Economy
More Widgets to be Built in the U.S.?
Written by John Packard
May 16, 2019
Flat rolled steel prices continue to be under pressure even though mill capacity utilization rates continue to be above 80 percent. However, our own analysis of the flat rolled markets has been showing a steady decline in lead times, which suggests weakening order books.
One thing those involved in the steel industry need to be aware of is that the AISI weekly capacity utilization rates are based on data provided from approximately 50 percent of the producing mills. The monthly AISI reports are based on information from 75 percent of the industry, which makes the monthly data more reliable.
The Section 232 steel tariffs did boost prices when first announced.
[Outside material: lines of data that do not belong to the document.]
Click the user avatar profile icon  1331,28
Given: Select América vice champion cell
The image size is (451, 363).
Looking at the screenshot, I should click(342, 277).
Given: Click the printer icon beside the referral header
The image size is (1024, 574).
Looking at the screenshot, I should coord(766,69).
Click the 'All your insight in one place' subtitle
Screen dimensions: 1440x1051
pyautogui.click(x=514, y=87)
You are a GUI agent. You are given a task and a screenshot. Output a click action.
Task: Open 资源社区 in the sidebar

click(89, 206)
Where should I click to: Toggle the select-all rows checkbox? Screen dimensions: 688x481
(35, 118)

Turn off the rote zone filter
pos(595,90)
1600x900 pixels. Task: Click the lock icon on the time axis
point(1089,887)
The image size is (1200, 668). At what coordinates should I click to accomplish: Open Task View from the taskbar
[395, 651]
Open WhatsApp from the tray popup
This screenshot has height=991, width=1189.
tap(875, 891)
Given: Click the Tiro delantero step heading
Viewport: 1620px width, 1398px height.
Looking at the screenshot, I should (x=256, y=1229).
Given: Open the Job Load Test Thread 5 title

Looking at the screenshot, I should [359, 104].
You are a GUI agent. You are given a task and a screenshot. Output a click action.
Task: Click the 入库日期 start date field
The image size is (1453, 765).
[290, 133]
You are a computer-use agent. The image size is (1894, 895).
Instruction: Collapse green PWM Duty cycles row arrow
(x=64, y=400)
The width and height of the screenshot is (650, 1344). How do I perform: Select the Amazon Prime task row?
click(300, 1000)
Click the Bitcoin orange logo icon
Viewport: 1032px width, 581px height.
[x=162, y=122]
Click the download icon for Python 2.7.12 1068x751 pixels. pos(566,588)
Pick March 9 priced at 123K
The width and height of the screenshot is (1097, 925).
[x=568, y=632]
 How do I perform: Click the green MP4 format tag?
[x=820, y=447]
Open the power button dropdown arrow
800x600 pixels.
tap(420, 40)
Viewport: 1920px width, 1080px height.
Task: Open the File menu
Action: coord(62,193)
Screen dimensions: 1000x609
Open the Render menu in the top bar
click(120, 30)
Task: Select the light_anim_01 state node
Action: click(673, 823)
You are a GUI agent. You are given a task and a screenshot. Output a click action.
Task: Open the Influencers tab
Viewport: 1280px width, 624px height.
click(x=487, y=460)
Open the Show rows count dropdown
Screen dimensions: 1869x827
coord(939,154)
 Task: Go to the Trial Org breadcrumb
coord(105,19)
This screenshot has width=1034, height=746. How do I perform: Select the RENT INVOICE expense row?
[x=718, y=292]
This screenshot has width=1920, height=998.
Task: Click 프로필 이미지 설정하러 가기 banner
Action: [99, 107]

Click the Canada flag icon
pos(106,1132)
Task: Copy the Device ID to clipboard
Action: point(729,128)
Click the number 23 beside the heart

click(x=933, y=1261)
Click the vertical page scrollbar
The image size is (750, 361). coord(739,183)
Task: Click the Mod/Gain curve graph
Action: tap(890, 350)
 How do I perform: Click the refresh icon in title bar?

Extended lead times associated with foreign steel supply, coupled with products that were not readily produced by the domestic steel mills, created a situation where moving away from foreign steel suppliers took time. As we’ve moved into calendar year 2019, the amount of finished steel imports has indeed moved lower. This means there are companies moving products from foreign sourcing to domestic steel supply.
We got that message from the head of commercial for one of the domestic steel mills who told SMU earlier this week, “There is a definite shift from guys who were ‘regular’ importers over domestic. We strive to be of service and value to those customers and show them life is better without committing to long lead times, tying up working capital and guessing on price.”
He then went on to project that a more competitive domestic market will eventually lead to more widgets being made here in the United States. The intervention of the U.S. government into the steel industry with Section 232 tariffs has opened the door. The new Section 301 tariffs going from 10 percent to 25 percent will also have an impact on those manufacturing products in China. If there is no resolution with China, we should anticipate that the administration will not remove them as long as Trump is in office.
As Paul Lowrey of Steel Research Associates reported in an article in Steel Market Update late last week, the indirect imports of products containing steel are in the process of being addressed. They are being addressed through the Section 301 tariffs, but that is not all that is happening. Specific products are being identified at the U.S. Department of Commerce for possible antidumping or countervailing duties or to be specifically included in Section 301 tariffs.
The mill commercial officer with whom I was speaking firmly believes (as do most steel mill executives) that some manufacturing will return to the United States. His comment was, “There’s no doubt at all in my mind that 2025 consumption here will be higher than it is now.
“I am more aligned with Lowrey. It is the mountain of steel indirect imports that have to be addressed,” he continued. “By having all of this capacity (modern high quality), the mills will kill each other for the business and price premiums will go down. We have already seen a lot of reshoring in the last five years, but unfortunately a big chunk has gone to Mexico. Tax law, logistics, CAPEX in the U.S., and a declining U.S price premium are steps in the right direction for increases in reshoring. But none of this happens overnight. I believe the fabricated structurals and some shift in pipe are good first steps, but more downstream help is needed. Of course, infrastructure, too (but I’m not holding my breath on this political hot potato).”
Perhaps his last comment should be a warning to all steel buyers: “Nobody can rest on their laurels. Markets are too dynamic. Government intervention makes them even more dynamic. This is stressful!”